Summary: Guest blogger, Bill Stewart, discusses a Windows PowerShell function to determine folder size.
Microsoft Scripting Guy, Ed Wilson, is here. Guest blogger today is Bill Stewart. Bill Stewart is a scripting guru and a moderator for the Official Scripting Guys forum.
Here’s Bill…
You have probably asked this question hundreds of times, “How big is that folder?” Of course, the typical GUI way to find out is to right-click the folder in Windows Explorer and open the folder’s properties. As with all things GUI, this does not scale well. For example, what if you need the size for 100 different folders?
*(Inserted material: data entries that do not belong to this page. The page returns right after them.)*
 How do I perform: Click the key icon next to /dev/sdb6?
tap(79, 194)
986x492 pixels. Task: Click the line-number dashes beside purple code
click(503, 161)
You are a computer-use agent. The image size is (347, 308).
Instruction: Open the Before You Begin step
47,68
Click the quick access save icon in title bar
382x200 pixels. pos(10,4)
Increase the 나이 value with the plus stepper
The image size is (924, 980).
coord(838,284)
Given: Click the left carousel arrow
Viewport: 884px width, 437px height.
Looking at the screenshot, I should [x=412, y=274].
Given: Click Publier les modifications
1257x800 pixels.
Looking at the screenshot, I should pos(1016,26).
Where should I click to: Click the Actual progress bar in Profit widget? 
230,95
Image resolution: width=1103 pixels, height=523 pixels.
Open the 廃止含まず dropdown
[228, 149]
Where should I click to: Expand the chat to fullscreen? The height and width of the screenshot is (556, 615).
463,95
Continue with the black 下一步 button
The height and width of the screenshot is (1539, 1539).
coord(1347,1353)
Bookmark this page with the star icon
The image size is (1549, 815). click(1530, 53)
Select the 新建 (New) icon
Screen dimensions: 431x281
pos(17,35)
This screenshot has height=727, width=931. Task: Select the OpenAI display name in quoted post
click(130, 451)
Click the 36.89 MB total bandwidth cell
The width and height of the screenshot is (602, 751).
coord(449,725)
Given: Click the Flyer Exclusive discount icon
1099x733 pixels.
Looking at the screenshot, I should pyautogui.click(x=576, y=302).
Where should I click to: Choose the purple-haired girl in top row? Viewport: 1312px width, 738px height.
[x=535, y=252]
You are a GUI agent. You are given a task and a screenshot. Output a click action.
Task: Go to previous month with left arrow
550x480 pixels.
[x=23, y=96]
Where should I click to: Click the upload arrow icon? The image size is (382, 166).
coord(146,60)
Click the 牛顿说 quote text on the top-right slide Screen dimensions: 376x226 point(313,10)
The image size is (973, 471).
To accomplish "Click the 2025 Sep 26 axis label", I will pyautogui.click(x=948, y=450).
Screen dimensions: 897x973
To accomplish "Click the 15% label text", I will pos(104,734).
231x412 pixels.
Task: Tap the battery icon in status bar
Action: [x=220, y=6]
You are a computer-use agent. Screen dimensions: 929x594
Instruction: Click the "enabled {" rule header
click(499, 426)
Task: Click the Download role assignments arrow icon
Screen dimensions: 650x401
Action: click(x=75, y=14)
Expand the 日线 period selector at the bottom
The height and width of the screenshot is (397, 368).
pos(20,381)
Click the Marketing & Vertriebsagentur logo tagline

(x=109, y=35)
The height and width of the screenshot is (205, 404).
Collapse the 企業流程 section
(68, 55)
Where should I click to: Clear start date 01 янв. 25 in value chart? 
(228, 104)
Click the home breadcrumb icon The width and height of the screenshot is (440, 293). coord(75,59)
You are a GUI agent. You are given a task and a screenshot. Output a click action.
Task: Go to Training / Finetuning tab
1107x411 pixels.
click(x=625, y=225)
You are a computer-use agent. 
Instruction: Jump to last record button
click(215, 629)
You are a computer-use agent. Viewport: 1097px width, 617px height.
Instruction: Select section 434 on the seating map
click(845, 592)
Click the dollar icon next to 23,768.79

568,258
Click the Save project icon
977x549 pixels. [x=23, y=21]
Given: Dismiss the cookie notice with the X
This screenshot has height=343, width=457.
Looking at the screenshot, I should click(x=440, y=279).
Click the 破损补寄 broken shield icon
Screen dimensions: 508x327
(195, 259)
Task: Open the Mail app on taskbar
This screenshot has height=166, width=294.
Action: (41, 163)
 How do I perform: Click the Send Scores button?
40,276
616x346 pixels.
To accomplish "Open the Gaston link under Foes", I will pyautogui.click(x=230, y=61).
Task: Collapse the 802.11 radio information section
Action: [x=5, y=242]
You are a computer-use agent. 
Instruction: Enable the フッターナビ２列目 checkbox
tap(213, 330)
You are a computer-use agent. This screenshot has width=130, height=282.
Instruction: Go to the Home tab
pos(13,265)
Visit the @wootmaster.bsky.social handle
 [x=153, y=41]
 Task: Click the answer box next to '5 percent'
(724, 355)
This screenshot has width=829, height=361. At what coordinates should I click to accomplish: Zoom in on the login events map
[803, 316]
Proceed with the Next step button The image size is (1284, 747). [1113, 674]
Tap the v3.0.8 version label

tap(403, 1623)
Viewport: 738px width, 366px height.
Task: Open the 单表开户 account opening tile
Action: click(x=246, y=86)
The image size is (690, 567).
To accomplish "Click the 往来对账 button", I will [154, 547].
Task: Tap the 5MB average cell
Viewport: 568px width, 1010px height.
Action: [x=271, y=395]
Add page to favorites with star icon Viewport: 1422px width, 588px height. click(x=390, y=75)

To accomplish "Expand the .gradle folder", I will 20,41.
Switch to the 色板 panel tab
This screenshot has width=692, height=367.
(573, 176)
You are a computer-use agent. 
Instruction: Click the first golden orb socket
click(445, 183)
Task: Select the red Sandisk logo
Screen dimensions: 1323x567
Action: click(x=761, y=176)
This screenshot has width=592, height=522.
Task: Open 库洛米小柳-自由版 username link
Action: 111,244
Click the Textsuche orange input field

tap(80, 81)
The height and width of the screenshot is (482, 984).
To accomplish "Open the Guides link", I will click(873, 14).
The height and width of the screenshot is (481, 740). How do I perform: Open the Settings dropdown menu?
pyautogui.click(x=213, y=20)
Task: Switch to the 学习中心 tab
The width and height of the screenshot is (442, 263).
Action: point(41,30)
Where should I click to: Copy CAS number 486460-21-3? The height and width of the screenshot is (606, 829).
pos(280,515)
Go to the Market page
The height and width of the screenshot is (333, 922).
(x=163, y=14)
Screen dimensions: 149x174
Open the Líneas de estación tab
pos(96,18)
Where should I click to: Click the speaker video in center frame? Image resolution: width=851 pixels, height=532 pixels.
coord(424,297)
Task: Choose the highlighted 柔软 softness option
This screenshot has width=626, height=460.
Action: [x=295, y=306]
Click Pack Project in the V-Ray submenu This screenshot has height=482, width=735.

If you have worked with Windows PowerShell for any length of time, you know that it provides a pretty comprehensive set of tools. The trick is learning how to combine the tools to get the results you need. In this case, I know that Windows PowerShell can find files (Get-ChildItem), and I know that it can count objects and sum a property on objects. A simple example would be a command like this:
Get-ChildItem | Measure-Object -Sum Length
Get-ChildItem outputs a list of items in the current location (in files and folders, if your current location is in a file system), and Measure-Object uses this list as input and adds together every input object’s Length property (file size). In other words, this command tells you the count and sum of the sizes of all the files in the current directory.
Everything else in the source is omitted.